Return every line of the data that contains the string "should". Case counts.

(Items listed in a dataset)
★ ★ ★ ★ ★ ★ ★

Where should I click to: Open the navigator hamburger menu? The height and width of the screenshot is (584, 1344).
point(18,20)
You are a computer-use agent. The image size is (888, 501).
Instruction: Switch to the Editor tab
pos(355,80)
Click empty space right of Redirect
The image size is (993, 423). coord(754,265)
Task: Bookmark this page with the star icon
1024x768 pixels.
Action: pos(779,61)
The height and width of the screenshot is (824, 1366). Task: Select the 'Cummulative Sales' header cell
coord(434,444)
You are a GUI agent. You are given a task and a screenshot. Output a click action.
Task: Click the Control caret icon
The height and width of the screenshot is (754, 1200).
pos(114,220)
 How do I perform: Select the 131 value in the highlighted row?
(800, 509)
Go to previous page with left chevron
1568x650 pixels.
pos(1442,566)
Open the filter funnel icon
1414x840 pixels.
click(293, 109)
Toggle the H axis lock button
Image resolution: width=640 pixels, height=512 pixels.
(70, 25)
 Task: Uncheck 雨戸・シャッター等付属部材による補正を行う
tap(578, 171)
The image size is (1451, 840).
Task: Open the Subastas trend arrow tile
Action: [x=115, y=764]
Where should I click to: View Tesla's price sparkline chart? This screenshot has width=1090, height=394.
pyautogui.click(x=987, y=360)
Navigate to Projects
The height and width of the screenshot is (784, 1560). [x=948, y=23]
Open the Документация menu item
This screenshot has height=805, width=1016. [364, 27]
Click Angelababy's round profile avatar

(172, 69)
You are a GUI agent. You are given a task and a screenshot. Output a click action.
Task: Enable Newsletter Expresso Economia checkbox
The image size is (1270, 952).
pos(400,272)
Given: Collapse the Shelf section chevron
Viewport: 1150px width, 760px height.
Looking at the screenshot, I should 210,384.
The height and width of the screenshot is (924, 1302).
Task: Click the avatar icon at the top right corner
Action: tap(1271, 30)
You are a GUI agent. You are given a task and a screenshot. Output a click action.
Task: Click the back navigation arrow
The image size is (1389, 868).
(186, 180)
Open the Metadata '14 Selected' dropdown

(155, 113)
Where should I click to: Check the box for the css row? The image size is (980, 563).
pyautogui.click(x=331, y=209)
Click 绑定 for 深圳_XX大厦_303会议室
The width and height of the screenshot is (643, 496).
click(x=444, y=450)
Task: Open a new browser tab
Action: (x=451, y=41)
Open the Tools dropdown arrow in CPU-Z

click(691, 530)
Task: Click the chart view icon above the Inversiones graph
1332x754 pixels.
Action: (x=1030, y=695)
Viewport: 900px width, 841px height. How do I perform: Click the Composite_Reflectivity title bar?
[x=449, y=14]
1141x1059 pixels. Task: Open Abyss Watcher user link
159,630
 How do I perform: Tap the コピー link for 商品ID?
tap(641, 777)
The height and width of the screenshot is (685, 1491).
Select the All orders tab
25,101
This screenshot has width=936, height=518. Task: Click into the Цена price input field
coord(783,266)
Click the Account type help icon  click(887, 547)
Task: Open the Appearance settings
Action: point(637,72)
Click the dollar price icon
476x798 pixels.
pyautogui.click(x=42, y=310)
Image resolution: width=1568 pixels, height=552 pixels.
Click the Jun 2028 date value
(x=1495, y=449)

★ ★ ★ ★ ★ ★ ★

• [Result for this task]
Where should I click to: Open the navigator hamburger menu? The height and width of the screenshot is (584, 1344).
Where should I click to: View Tesla's price sparkline chart? This screenshot has width=1090, height=394.
Looking at the screenshot, I should 210,384.
Where should I click to: Check the box for the css row? The image size is (980, 563).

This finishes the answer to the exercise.